◆ **CONSEGNA SCRITTA A**
Riassumi in due frasi il brano sulla natura nel mondo tradizionale.
◆ **CONSEGNA SCRITTA B**
Prosegui il brano sulla natura nel mondo tradizionale, riprendendo subito dopo l'ultima frase riportata.

◆ **BRANO DI LETTURA**
>>>

L'occulto palazzo del re - (di F. Polito)

L'occulto palazzo del re

Scrive Julius Evola: «… La natura, oggi, si esaurisce in un insieme di leggi puramente pensate circa varî fenomeni – luce, elettricità, calore, ecc. – che ci sfilano caleidoscopiamente dinanzi, privi di ogni significato spirituale, fissati unicamente da relazioni matematiche. Per contro, nel mondo tradizionale la natura era non “pensata”, ma vissuta come un gran corpo animato e sacro, “espressione visibile dell'invisibile”. … Il mito, allora … scaturiva da un processo necessario, ove le stesse potenze che formano le cose agivano sulla facoltà plastica dell'immaginazione parzialmente discioltasi dai sensi corporei» (sottolineatura mia)[1].

Prosegue Evola queste considerazioni riportando due brani da inni introduttivi a «sacre operazioni»; ne cito uno.

«“Innàlzati oltre ogni altezza, discendi oltre ogni profondità; raccogli in te tutte le sensazioni delle cose create – dell'Acqua, del Fuoco, del Secco, dell'Umido. Pensa di essere simultaneamente dappertutto, in terra e in mare e cielo: che tu non sii mai nato, che sii ancora embrione: giovane e vecchio, morto e oltre la morte. Comprendi tutto insieme – i tempi, i luoghi, le cose: le quantità e le qualità”.

<<<

◆ **ESTRATTI DEL DATASET**
>>>

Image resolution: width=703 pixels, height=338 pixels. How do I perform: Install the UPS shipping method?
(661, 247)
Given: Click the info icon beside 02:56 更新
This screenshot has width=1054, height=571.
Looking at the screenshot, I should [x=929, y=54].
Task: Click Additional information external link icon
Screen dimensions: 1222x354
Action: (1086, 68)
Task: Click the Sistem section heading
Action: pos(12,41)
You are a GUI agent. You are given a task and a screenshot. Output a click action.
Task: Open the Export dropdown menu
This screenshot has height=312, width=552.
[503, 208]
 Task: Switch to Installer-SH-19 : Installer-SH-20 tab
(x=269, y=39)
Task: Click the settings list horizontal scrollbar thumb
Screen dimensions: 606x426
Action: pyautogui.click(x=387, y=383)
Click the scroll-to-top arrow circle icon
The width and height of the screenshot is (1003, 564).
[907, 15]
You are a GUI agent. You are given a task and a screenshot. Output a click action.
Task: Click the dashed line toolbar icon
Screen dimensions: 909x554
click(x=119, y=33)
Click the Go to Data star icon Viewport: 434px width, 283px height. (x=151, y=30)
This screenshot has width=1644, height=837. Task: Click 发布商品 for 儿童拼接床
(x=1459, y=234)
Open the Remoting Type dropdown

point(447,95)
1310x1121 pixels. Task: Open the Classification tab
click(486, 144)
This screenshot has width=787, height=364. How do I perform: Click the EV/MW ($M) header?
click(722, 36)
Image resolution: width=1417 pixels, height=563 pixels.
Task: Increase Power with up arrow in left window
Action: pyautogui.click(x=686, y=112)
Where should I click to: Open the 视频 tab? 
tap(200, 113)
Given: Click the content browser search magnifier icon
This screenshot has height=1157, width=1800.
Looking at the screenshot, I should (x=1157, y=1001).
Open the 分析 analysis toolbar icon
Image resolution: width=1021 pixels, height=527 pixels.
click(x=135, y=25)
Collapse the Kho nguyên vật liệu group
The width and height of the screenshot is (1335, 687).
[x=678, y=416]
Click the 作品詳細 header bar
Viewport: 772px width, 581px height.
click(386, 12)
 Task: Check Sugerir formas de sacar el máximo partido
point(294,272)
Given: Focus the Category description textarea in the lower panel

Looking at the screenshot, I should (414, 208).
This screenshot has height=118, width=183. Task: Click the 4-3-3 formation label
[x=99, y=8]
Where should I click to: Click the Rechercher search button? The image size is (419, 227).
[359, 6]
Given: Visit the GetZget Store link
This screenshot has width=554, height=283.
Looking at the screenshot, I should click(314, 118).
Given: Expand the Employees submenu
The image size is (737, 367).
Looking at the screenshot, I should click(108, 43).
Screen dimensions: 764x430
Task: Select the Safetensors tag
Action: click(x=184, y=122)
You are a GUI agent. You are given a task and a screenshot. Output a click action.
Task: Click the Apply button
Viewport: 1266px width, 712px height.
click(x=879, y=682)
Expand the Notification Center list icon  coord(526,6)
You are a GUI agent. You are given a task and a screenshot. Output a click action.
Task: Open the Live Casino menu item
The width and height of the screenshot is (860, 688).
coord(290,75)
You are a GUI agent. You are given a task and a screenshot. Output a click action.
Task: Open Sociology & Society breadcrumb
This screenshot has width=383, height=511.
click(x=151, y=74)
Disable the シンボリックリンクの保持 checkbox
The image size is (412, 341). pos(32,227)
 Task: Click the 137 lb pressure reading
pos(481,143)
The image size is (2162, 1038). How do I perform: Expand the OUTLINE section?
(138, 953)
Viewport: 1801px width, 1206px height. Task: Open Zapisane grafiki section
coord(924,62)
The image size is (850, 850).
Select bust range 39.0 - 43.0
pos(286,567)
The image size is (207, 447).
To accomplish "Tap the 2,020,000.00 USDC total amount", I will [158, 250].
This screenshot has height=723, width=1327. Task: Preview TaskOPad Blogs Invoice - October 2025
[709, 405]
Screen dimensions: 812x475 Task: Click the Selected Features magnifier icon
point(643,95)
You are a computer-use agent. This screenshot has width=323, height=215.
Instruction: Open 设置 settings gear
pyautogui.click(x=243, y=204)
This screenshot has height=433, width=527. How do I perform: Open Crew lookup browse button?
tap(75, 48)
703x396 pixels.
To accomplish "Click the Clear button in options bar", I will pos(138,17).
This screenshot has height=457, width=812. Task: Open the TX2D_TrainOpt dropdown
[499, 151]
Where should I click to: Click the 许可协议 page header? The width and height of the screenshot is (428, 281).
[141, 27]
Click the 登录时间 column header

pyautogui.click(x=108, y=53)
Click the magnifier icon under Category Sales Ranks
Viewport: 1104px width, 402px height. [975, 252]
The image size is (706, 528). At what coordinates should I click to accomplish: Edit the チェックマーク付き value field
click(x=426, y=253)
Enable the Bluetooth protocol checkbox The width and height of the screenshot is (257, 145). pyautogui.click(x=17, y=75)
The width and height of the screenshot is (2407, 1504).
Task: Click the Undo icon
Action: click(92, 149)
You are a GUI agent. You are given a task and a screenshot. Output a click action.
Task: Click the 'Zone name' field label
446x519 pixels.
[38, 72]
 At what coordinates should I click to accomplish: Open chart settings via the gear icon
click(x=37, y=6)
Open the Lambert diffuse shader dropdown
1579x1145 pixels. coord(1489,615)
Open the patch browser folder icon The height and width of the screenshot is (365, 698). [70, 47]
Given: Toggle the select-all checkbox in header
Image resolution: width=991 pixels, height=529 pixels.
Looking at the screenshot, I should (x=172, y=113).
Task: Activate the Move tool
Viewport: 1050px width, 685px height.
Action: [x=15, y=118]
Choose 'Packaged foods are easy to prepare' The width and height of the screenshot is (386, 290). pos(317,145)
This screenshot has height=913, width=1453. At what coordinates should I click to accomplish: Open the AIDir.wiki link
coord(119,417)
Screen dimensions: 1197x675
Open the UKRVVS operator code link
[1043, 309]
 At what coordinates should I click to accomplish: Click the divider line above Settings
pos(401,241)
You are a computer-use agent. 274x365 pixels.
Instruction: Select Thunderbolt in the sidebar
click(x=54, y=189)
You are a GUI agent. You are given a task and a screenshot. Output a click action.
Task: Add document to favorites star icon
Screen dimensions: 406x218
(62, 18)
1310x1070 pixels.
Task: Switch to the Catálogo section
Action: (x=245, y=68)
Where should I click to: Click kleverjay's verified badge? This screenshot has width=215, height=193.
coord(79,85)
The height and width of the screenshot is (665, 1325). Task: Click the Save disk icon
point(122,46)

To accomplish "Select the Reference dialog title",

<<<

◆ **RISPOSTA A**
Secondo Julius Evola, citato nel brano, oggi la natura si riduce a un insieme di leggi pensate sui fenomeni, prive di significato spirituale e fissate da relazioni matematiche. Nel mondo tradizionale, invece, era vissuta come un grande corpo animato e sacro, e il mito nasceva da un processo necessario in cui le potenze che formano le cose agivano sull'immaginazione; il brano cita poi un inno introduttivo a «sacre operazioni», che invita a pensarsi ovunque nello stesso tempo e a comprendere insieme tempi, luoghi e cose.

◆ **RISPOSTA B**
Queste possibilità di percezione e di comunicazione, questa attitudine ai “contatti” … non erano “lirismi” … facevano parte invece di una realtà così reale, quanto quella delle cose fisiche».[2]

 Questo scrive Evola, per introdurre il tema dell'Alchimia come Tradizione Ermetica, così come lo stesso tema è proposto dal Gruppo di Ur (del quale, del resto, lo stesso Evola faceva parte) nei primi saggi del primo volume di Introduzione alla Magia. Il primo di questi, per il suo carattere preliminare, è intitolato Sub specie interioritatis, ed è firmato da Pietro Negri, che quasi sicuramente è lo pseudonimo di Arturo Reghini[3]. Reghini riferisce come venisse “folgorato”, in un momento qualsiasi della vita, senza importanza particolare, e percepisse quello che egli chiama «il senso della realtà immateriale” (sottolineatura mia). Un'esperienza difficilmente comunicabile, e infatti le parole di Reghini donano solo un'idea della realtà da lui colta in quell'attimo.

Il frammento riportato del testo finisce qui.